• **Work request**: Count every line in the records below that contains the string "question". Report that number alone.

[Pixel coordinate grounding data]
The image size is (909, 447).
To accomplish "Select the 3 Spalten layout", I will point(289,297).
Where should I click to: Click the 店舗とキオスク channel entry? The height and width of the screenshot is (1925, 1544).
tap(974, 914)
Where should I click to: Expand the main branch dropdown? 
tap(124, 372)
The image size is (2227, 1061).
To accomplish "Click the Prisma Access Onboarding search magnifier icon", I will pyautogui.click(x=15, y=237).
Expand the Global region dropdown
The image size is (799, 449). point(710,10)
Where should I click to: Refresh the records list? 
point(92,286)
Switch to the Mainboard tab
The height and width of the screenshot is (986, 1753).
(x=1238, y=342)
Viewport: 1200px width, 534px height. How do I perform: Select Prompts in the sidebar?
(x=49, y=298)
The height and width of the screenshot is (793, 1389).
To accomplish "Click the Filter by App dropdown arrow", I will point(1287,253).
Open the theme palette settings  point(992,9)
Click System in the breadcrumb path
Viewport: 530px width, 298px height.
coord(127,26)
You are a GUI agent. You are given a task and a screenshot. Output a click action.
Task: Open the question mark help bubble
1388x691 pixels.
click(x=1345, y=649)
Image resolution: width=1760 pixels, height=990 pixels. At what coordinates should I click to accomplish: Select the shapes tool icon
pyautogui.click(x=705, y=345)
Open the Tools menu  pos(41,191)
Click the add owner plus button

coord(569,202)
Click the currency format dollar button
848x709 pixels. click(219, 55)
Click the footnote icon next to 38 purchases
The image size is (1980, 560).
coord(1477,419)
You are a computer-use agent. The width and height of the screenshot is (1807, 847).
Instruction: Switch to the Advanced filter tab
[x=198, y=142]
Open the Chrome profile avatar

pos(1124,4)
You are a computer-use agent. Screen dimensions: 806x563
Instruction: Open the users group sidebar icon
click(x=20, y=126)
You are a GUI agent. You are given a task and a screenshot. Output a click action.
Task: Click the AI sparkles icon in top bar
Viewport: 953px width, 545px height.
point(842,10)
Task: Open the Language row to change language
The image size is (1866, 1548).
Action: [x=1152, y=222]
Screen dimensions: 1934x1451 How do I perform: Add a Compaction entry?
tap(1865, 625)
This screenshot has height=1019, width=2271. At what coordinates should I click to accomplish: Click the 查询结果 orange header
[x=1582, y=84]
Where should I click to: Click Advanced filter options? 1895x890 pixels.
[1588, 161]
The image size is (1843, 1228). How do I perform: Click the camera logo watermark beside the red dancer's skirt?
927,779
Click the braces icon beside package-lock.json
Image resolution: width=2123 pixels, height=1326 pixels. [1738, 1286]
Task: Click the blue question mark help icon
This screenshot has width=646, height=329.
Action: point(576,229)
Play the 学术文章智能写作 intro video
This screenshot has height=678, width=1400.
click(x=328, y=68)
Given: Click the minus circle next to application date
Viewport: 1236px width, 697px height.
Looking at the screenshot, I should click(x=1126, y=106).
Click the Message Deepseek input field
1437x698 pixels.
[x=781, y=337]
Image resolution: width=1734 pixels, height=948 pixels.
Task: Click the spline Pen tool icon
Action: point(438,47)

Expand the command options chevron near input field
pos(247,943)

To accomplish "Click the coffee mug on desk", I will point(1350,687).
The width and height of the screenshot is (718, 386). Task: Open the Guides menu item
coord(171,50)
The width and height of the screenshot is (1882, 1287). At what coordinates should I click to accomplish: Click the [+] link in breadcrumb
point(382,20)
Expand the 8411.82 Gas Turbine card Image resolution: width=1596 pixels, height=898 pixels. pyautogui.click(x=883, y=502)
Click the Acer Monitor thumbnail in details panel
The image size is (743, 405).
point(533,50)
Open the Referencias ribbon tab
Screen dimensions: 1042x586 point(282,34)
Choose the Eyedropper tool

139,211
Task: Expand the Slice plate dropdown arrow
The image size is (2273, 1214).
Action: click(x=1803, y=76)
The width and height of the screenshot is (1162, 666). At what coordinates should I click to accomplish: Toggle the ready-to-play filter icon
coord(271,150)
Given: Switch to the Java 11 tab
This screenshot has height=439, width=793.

• **Result of the task**: 2